# What you will do
Rewrite the records below, changing every "icon" to "symbol" and leaving everything else as it is.

# Data provided
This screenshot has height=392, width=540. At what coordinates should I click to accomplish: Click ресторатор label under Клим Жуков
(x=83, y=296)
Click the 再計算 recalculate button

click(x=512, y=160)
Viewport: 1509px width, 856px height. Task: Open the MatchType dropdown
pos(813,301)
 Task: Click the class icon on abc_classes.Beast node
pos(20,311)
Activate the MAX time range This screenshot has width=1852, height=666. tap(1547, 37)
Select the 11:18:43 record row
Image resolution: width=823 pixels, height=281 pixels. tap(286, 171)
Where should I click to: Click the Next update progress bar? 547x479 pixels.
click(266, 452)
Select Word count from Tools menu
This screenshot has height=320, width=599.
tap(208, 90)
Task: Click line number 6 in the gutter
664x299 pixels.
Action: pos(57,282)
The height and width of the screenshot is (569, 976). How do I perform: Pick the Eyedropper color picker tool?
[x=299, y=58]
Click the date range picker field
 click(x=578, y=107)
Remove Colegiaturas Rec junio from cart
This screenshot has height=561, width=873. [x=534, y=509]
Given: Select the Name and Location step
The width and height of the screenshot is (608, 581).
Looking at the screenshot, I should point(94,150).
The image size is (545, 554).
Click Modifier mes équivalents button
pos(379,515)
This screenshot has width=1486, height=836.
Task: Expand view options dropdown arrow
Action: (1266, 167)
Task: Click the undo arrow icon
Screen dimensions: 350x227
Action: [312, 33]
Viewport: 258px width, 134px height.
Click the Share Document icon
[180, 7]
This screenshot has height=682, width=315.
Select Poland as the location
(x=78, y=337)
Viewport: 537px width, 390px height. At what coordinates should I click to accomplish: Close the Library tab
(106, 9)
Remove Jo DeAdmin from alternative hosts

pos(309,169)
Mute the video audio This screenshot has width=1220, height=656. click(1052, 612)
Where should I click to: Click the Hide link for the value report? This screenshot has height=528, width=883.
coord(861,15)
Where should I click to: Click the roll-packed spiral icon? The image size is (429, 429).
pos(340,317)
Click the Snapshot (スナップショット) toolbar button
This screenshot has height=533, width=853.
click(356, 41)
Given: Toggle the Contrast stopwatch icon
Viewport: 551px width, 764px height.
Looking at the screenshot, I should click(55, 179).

# In response
This screenshot has height=392, width=540. At what coordinates should I click to accomplish: Click ресторатор label under Клим Жуков
(x=83, y=296)
Click the 再計算 recalculate button

click(x=512, y=160)
Viewport: 1509px width, 856px height. Task: Open the MatchType dropdown
pos(813,301)
 Task: Click the class symbol on abc_classes.Beast node
pos(20,311)
Activate the MAX time range This screenshot has width=1852, height=666. tap(1547, 37)
Select the 11:18:43 record row
Image resolution: width=823 pixels, height=281 pixels. tap(286, 171)
Where should I click to: Click the Next update progress bar? 547x479 pixels.
click(266, 452)
Select Word count from Tools menu
This screenshot has height=320, width=599.
tap(208, 90)
Task: Click line number 6 in the gutter
664x299 pixels.
Action: pos(57,282)
The height and width of the screenshot is (569, 976). How do I perform: Pick the Eyedropper color picker tool?
[x=299, y=58]
Click the date range picker field
 click(x=578, y=107)
Remove Colegiaturas Rec junio from cart
This screenshot has height=561, width=873. [x=534, y=509]
Given: Select the Name and Location step
The width and height of the screenshot is (608, 581).
Looking at the screenshot, I should point(94,150).
The image size is (545, 554).
Click Modifier mes équivalents button
pos(379,515)
This screenshot has width=1486, height=836.
Task: Expand view options dropdown arrow
Action: (1266, 167)
Task: Click the undo arrow symbol
Screen dimensions: 350x227
Action: [312, 33]
Viewport: 258px width, 134px height.
Click the Share Document symbol
[180, 7]
This screenshot has height=682, width=315.
Select Poland as the location
(x=78, y=337)
Viewport: 537px width, 390px height. At what coordinates should I click to accomplish: Close the Library tab
(106, 9)
Remove Jo DeAdmin from alternative hosts

pos(309,169)
Mute the video audio This screenshot has width=1220, height=656. click(1052, 612)
Where should I click to: Click the Hide link for the value report? This screenshot has height=528, width=883.
coord(861,15)
Where should I click to: Click the roll-packed spiral symbol? The image size is (429, 429).
pos(340,317)
Click the Snapshot (スナップショット) toolbar button
This screenshot has height=533, width=853.
click(356, 41)
Given: Toggle the Contrast stopwatch symbol
Viewport: 551px width, 764px height.
Looking at the screenshot, I should click(55, 179).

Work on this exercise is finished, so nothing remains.